The National Union of Students (NUS) says many universities aren’t properly consulting students on how to best spend student services and amenities fees (SSAF).

“Sometimes it does feel like a bit of a David and Goliath scenario where you have the university with all the funding pool, with most of the power when it comes to distribution,” NUS president Jade Tyrrell told AAP.

“Then you have the David in the form of the students and the student organisations trying to fight for the funding.”

She says students must control their own affairs to guarantee independent voices and advocacy.

The University of Newcastle is one of 18 universities the NUS says have taken over student services or service providers since 2006.

At its Ourimbah campus, student association Campus Central (CC) has been denied any SSAF funds for 2013.

The organisation believes the cut is part of a university campaign to reduce the number of student associations across its four main campuses.

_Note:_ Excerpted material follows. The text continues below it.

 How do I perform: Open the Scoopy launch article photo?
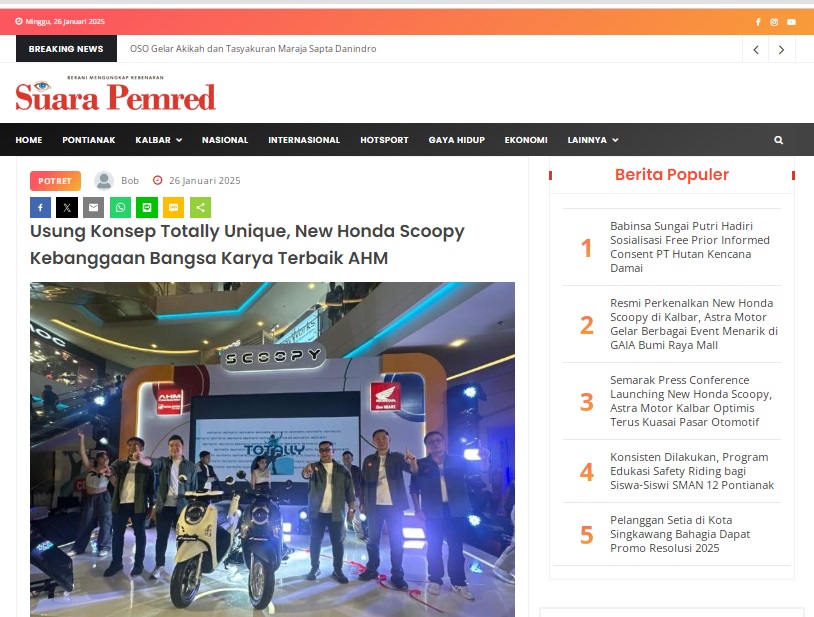[273, 449]
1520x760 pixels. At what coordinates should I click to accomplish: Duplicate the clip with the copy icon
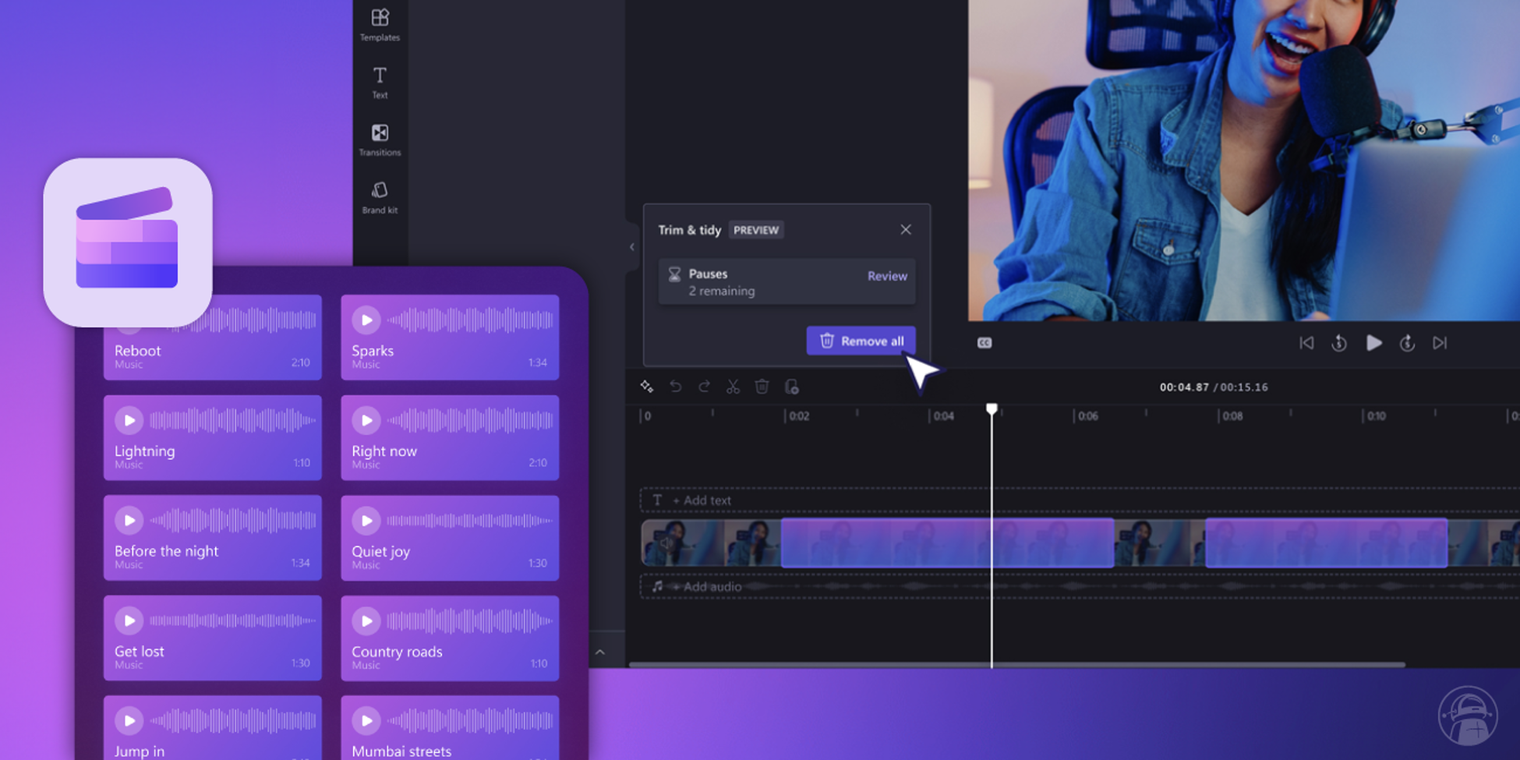point(791,386)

“We believe that one of the main aims of the university is trying … to remove those organisations that are independent and aren’t just bowing down to the university’s wants and demands,” CC president Liam Grant told AAP.

“SSAF is such a big deal for universities now in regards to this large amount of money coming through.”

University of Newcastle deputy vice-chancellor Andrew Parfitt has told CC the university has no intention of seeking to control student representative bodies.

AAP made repeated attempts to contact the university but received no response.

CC now believes the university is actively trying to erode its revenue base by opening a coffee shop that undercuts prices of the cafes the student association runs.

The situation has forced CC to sack almost a third of its staff – many of whom are students – lift prices, shorten opening hours and reduce its student advocacy and support services.

“The only impact that the students have seen is a negative impact,” CC chief executive Michael Maas said.

Mr Maas and Mr Grant say CC tried repeatedly to get details from university management about what it thinks is wrong with the organisation.

Mr Maas said it was a typical David and Goliath fight.

“They’re just coming in and steamrolling us,” he said.

“But we’ll go out fighting so that the students on this campus and on every other campus in Australia will know that what the University of Newcastle is doing is not right.”